■ **Required action**: When you copy the data that follows, reproduce every word exactly and leave out the images.

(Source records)
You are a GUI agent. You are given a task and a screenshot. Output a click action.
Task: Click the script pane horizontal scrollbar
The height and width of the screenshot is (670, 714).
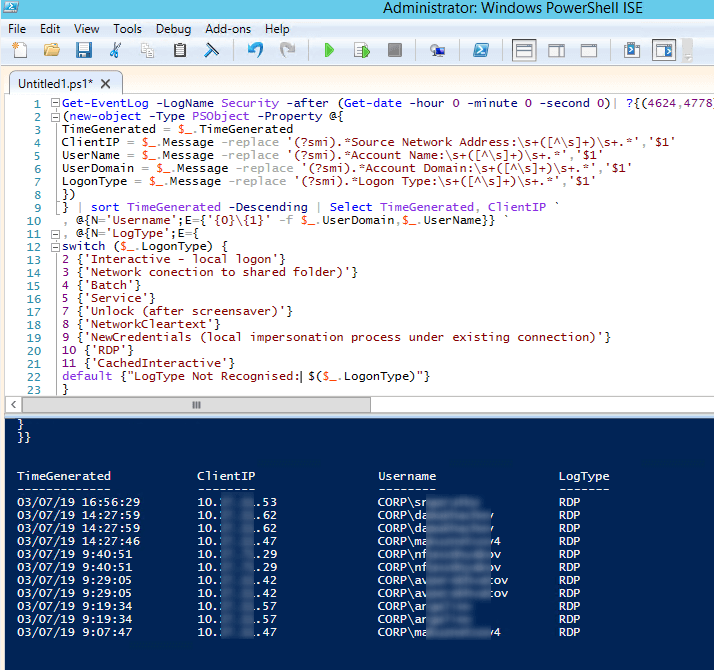coord(195,404)
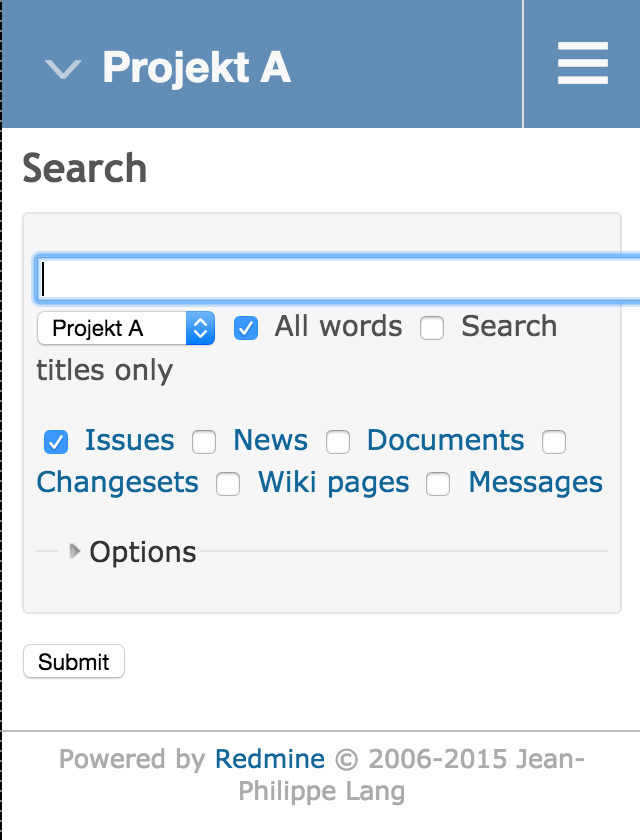Screen dimensions: 640x840
Task: Click the Wiki pages link
Action: (x=333, y=483)
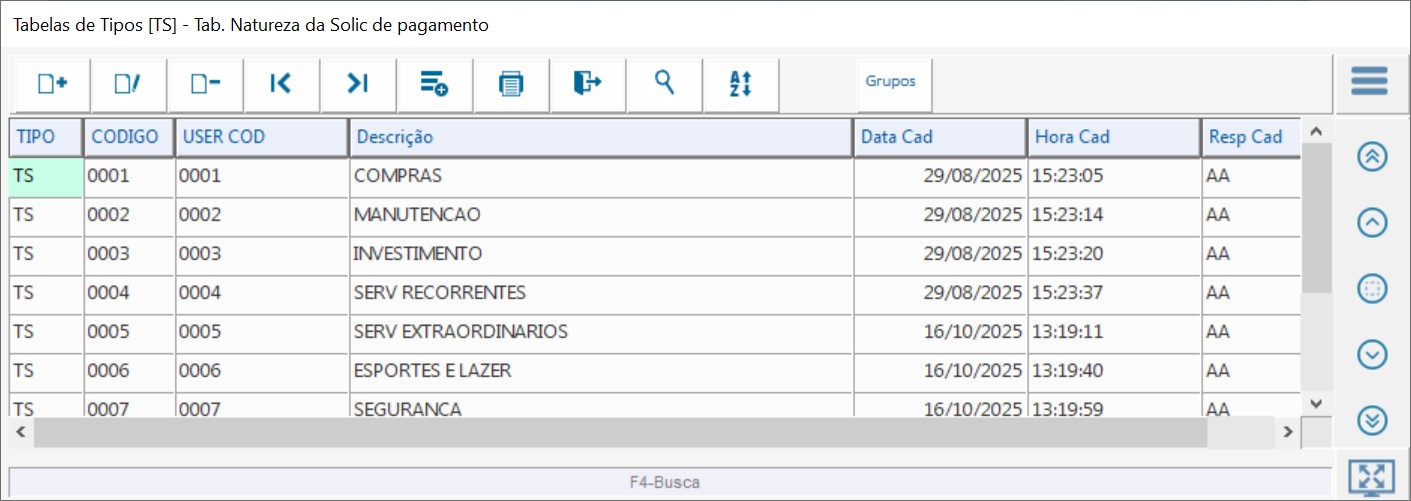The height and width of the screenshot is (501, 1411).
Task: Click the double chevron up button
Action: point(1372,157)
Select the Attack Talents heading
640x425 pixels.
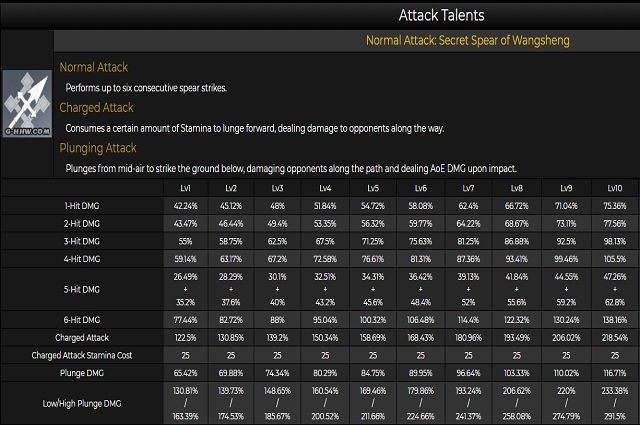[441, 15]
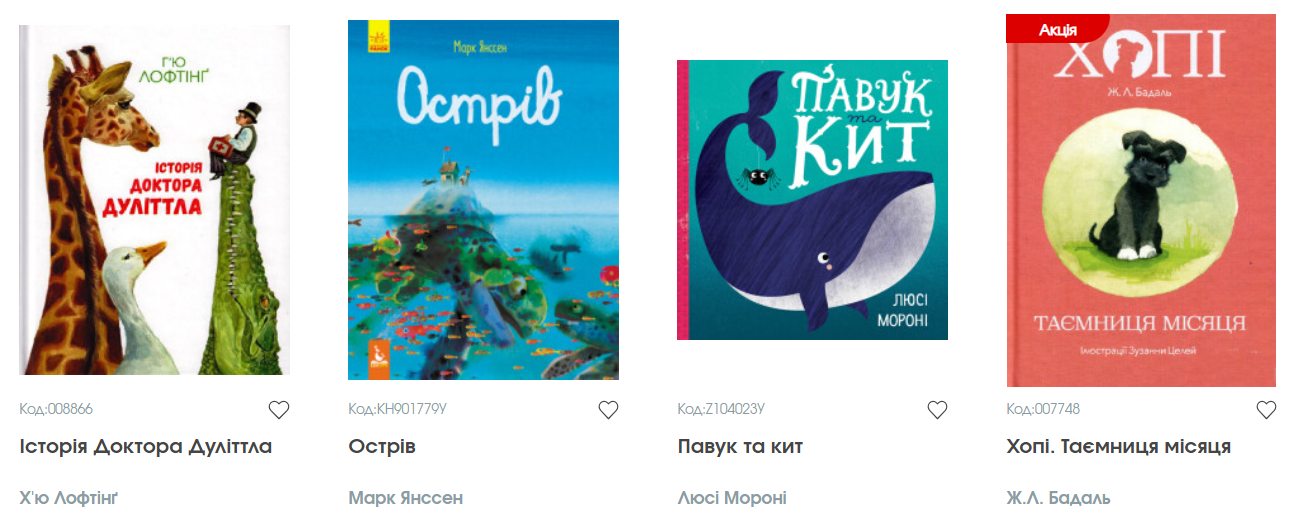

■ **The completed task**:
You are a GUI agent. You are given a task and a screenshot. Output a click action.
Task: Click the script pane horizontal scrollbar
The height and width of the screenshot is (670, 714).
coord(195,404)
Screen dimensions: 640x840
Task: Click the Wiki pages link
Action: (x=333, y=483)
The height and width of the screenshot is (501, 1411).
Task: Click the double chevron up button
Action: point(1372,157)
Select the Attack Talents heading
640x425 pixels.
[441, 15]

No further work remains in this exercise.